§ **Text extract**

Recce Cloud connects to your Git repository and data warehouse so the Recce Agent can validate your data changes automatically. When you open a PR, the Agent analyzes your changes, runs validation checks, and posts findings directly to your PR — no manual work required.

**On pull requests:**

The Agent runs automatically when you open a PR. It:

- Analyzes your data model changes
- Runs relevant validation checks
- Posts a summary to your PR with findings
- Updates as you push new commits

**During development:**

The Agent works with your CLI through [Recce MCP](/5-data-diffing/mcp-server/) (Model Context Protocol):

- Answers questions about your changes
- Suggests validation approaches
- Helps interpret diff results

**For your team:**

- Define what "correct" means for your repo with preset checks that apply across all PRs
- Share validation standards as institutional knowledge — everyone validates the same way
- Developers and reviewers collaborate on validation, going back and forth until the change is verified

**Pricing:**

Recce Cloud is free to start. See [Pricing](https://www.reccehq.com/pricing) for plan details.

**Choose Cloud when:**

- You want automated validation on every PR
- You want Agent assistance during development
- Your team reviews data changes in PRs

## Open Source

Recce OSS is the core validation engine you run locally. You control when and how validation happens — run checks, explore results, and decide what to share. Everything stays on your machine unless you export it.

§ **Exercise brief**
Answer these questions from the Recce Cloud overview above.
(a) What does the Agent do as you push new commits to a PR?
(b) Through what does the Agent work with your CLI during development?
(c) With Recce OSS, where does everything stay unless you export it?

§ **Given data**
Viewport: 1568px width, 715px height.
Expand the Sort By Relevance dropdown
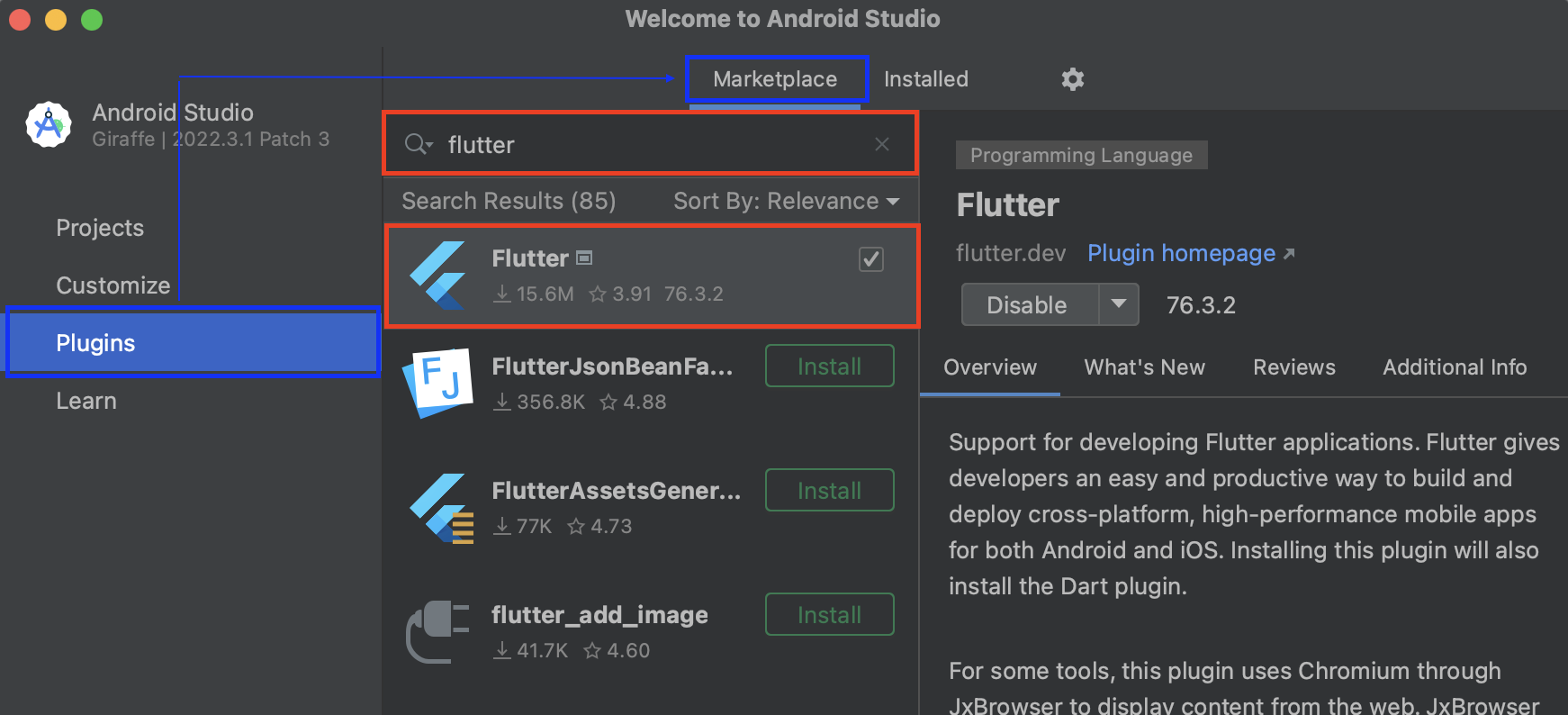[786, 201]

§ **Exercise output**
(a) It updates.
(b) Through Recce MCP (Model Context Protocol).
(c) On your machine.